Activity: Every record is to be transcribed exactly as written.

Supplied entries:
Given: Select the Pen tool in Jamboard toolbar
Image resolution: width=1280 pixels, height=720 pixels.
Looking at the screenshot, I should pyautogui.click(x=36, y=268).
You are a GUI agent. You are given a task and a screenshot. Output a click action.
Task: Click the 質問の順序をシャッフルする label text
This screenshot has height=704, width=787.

Task response:
Given: Select the Pen tool in Jamboard toolbar
Image resolution: width=1280 pixels, height=720 pixels.
Looking at the screenshot, I should pyautogui.click(x=36, y=268).
You are a GUI agent. You are given a task and a screenshot. Output a click action.
Task: Click the 質問の順序をシャッフルする label text
This screenshot has height=704, width=787.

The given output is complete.